Parse YAML in Python — PyYAML vs ruamel.yaml vs oyaml

If you write Python and work with YAML, you have three library choices — and picking the wrong one costs you time, security, or data integrity.

import yaml           # PyYAML — the standard
from ruamel import yaml  # ruamel.yaml — the round-trip king
import oyaml          # oyaml — the ordered dictator

Each library parses the same YAML but produces different results, handles edge cases differently, and exposes different security profiles.

This guide covers exactly what each library does differently, when to use which, and the real-world tradeoffs that documentation glosses over.


PyYAML: The Standard

PyYAML is the default YAML library in Python. If you pip install pyyaml and import yaml, this is what you get.

Basic Usage

import yaml

config = """
version: "3.8"
services:
  web:
    image: nginx
    ports:
      - "80:80"
"""

data = yaml.safe_load(config)
print(data["version"])       # "3.8"
print(data["services"]["web"]["image"])  # "nginx"

safe_load vs load

This is the most important distinction in PyYAML:

yaml.safe_load(file)    # Safe — recommended for all normal use
yaml.load(file)         # UNSAFE — can execute arbitrary code

yaml.load() without a Loader argument uses the default loader, which can deserialize arbitrary Python objects. This is a known security vulnerability:

# malicious.yaml
!!python/object:os.system ["rm -rf /"]
import yaml
yaml.load(open("malicious.yaml"))  # Executes the command!
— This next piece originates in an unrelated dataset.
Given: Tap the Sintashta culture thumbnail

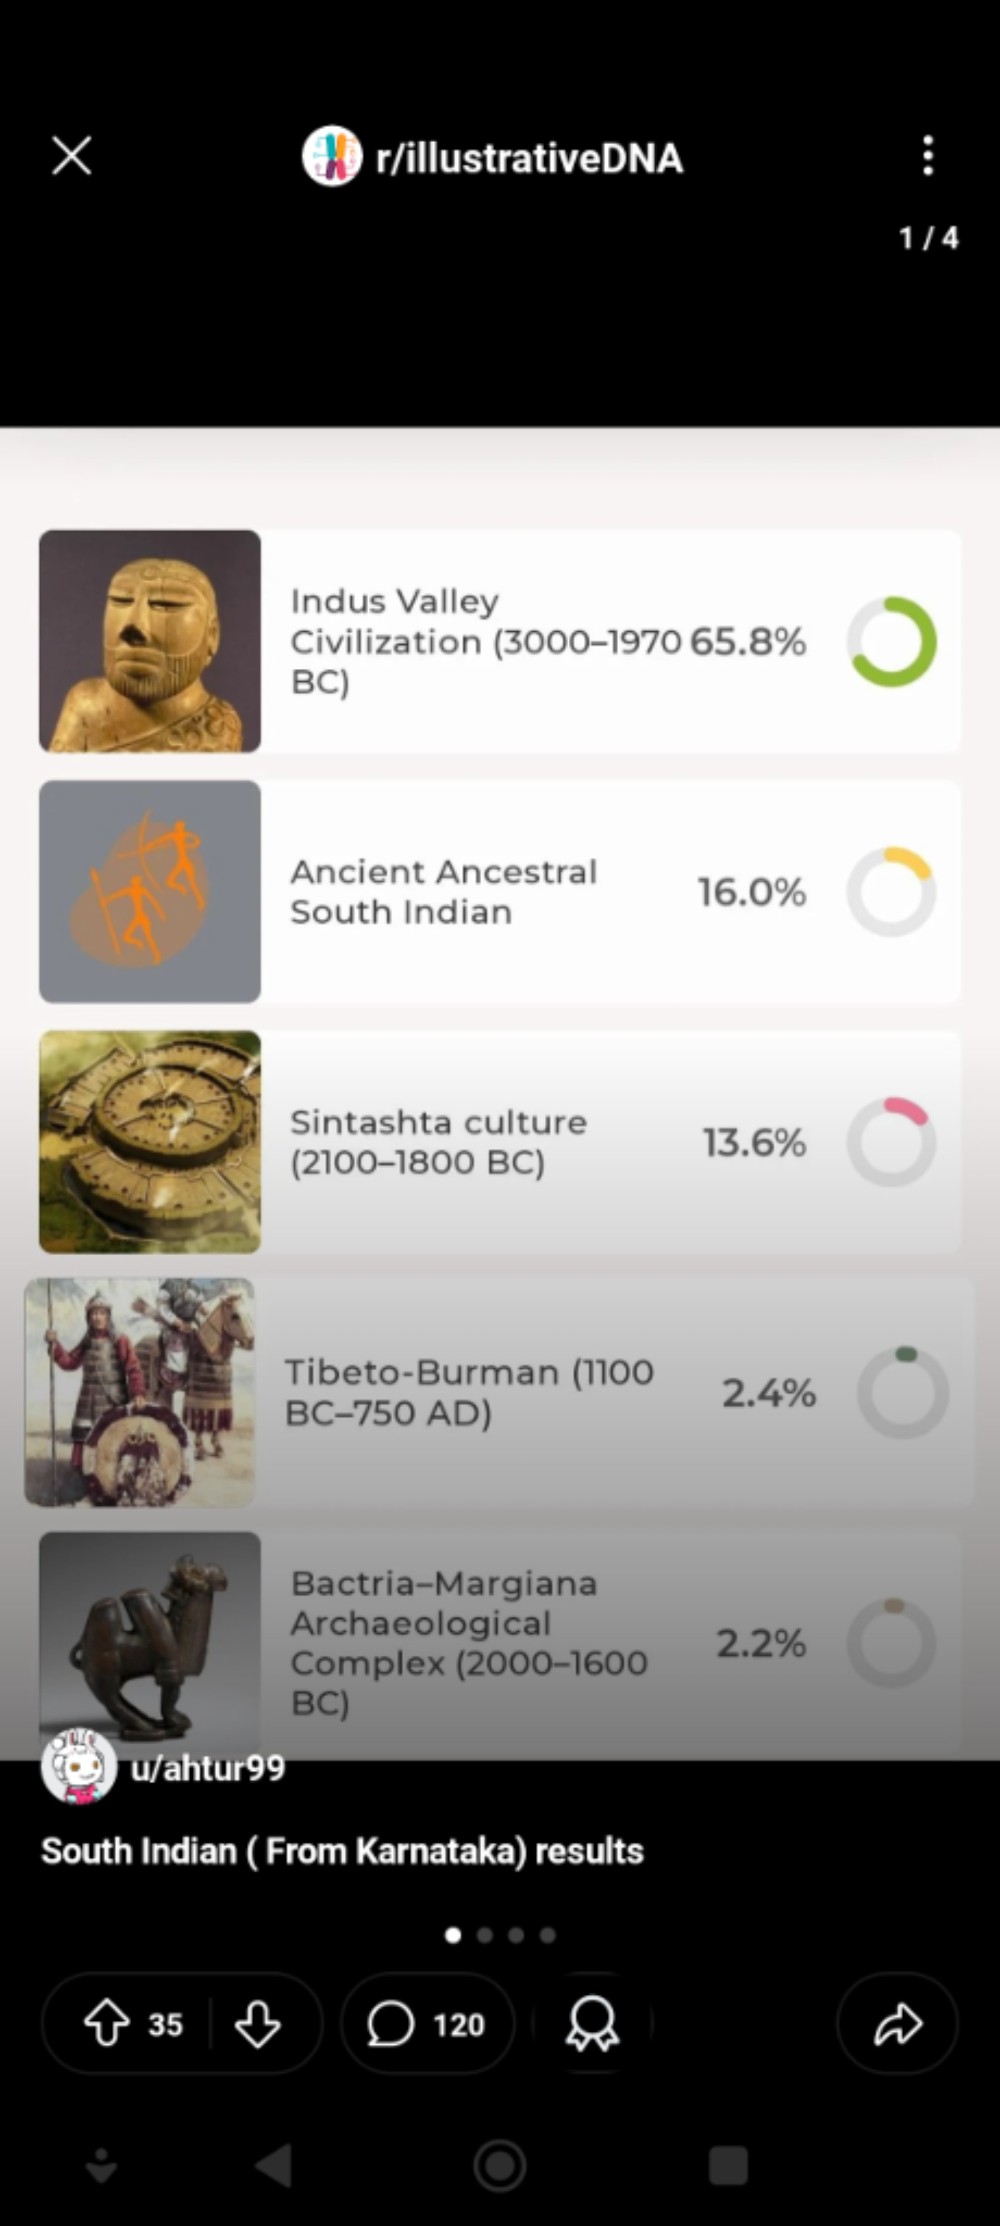Looking at the screenshot, I should (150, 1141).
Always use yaml.safe_load() unless you have a specific reason to load custom Python objects from trusted sources.

Dumping YAML

data = {"name": "api", "port": 8080}
print(yaml.dump(data))
# name: api
# port: 8080

Limitations

PyYAML has several frustrating limitations:

1. YAML 1.1 only. PyYAML only implements YAML 1.1. Boolean traps (yes/no/on/off) are fully active.

2. No round-trip preservation. Comments, formatting, and key order are lost when you dump back to YAML:

config = """
# Server configuration
host: localhost
port: 8080
"""

data = yaml.safe_load(config)
print(yaml.dump(data))
# host: localhost
# port: 8080
# Comment is gone!

3. Dict key order is not guaranteed. PyYAML loads mappings as standard Python dicts (Python 3.7+ preserves insertion order, but the behavior is not guaranteed by the library).

4. Performance degrades with large files. PyYAML is not optimized for very large YAML files.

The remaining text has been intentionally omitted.